2025-09-15アメリカ合衆国・ローレンスリバモア国立研究所 (LLNL)
<関連情報>
- https://www.llnl.gov/article/53466/river-ecosystem-converts-air-fertilizer-could-hold-clues-sustainable-nitrogen-production
- https://www.pnas.org/doi/10.1073/pnas.2503108122
窒素固定原始細胞小器官の生態系への影響 Ecosystem consequences of a nitrogen-fixing proto-organelle
Jane C. Marks, Michael C. Zampini, Raina Fitzpatrick, +11 , and Mary E. Power
Proceedings of the National Academy of Sciences Published:September 8, 2025
DOI:https://doi.org/10.1073/pnas.2503108122

Significance
In major evolutionary leaps with widespread ecological consequences, mitochondria and chloroplast organelles arose from bacteria that had become endosymbionts inside eukaryotic host cells. Recent studies demonstrate endosymbiosis of N-fixing bacteria into algal hosts, but the ecological significance of such partnerships remains unexplored. In a temperate river ecosystem, we show that much of the carbon fixed by the diatom Epithemia is allocated to its nitrogen-fixing endosymbiont, fueling most summertime N-fixation in the river and accelerating energy flow up the food web.
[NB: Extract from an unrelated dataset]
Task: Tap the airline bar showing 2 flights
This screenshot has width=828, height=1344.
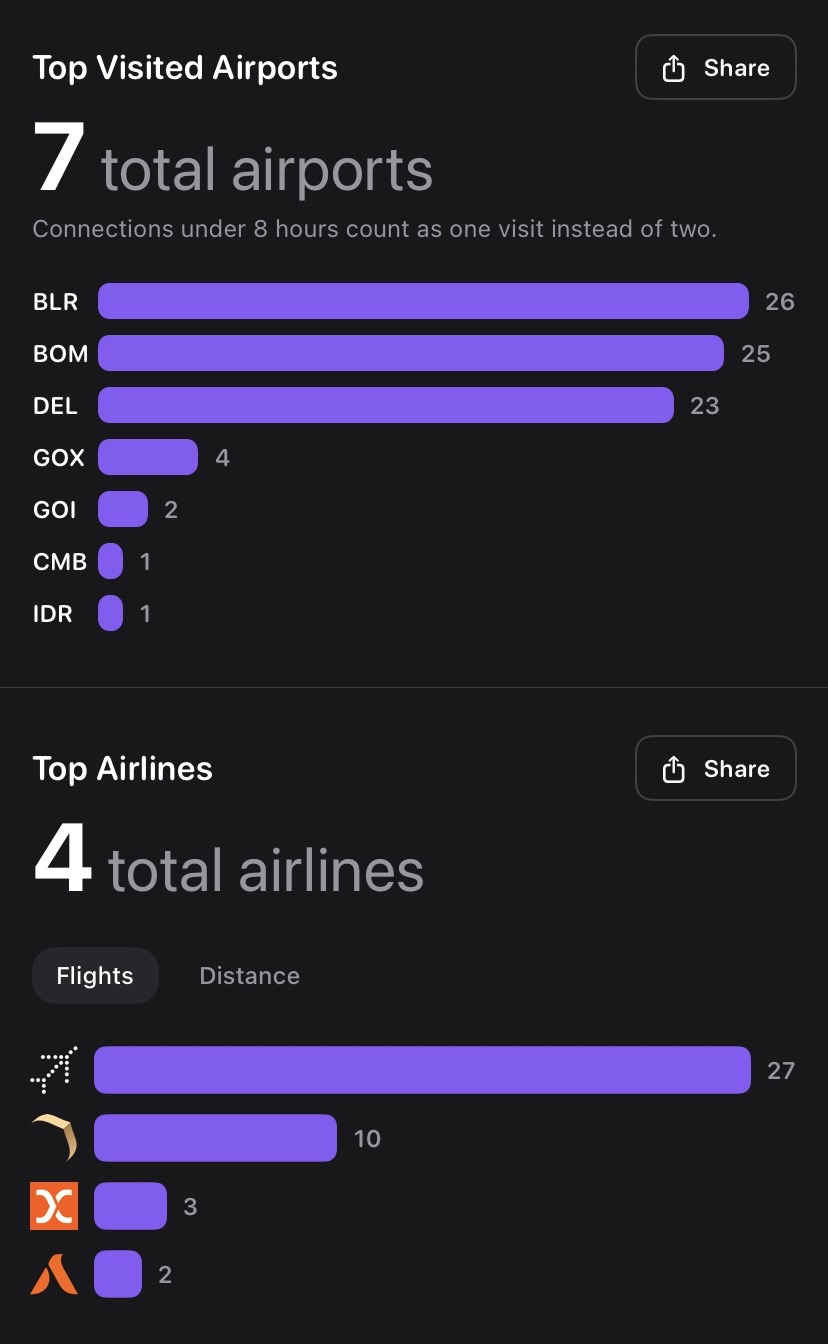Action: [118, 1274]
Despite selective and voracious grazing on Epithemia by riverine algivores, these diatoms can dominate summertime algal biomass in unpolluted western rivers, likely supported by abundant nitrogen from their endosymbiotic “proto-organelles.”
Abstract
Microscale symbioses can be critical to ecosystem functions, but the mechanisms of these interactions in nature are often cryptic. Here, we use a combination of stable isotope imaging and tracing to reveal carbon (C) and nitrogen (N) exchanges among three symbiotic primary producers that fuel a salmon-bearing river food web. Bulk isotope analysis, nanoSIMS (secondary ion mass spectrometry) isotope imaging, and density centrifugation for quantitative stable isotope probing enabled quantification of organism-specific C- and N-fixation rates from the subcellular scale to the ecosystem. After winters with riverbed-scouring floods, the macroalga Cladophora glomerata uses nutrients in spring runoff to grow streamers up to 10 m long. During summer flow recession, riverine N concentrations wane and Cladophora becomes densely epiphytized by three species of Epithemia, diatoms with N-fixing endosymbionts (proto-organelles) descended from a free-living Crocosphaera cyanobacterium. Over summertime epiphyte succession on Cladophora, N-fixation rates increased as Epithemia spp. became dominant, Cladophora C-fixation declined to near zero, and Epithemia C-fixation increased. Carbon transfer to caddisflies grazing on Cladophora with high densities of Epithemia was 10-fold higher than C transfer to caddisflies grazing Cladophora with low Epithemia loads. In response to demand for N, Epithemia allocates high levels of newly fixed C to its endosymbiont. Consequently, these endosymbionts have the highest rates of C and N accumulation of any taxon in this tripartite symbiosis during the biologically productive season and can produce one of the highest areal rates of N-fixation reported in any river ecosystem.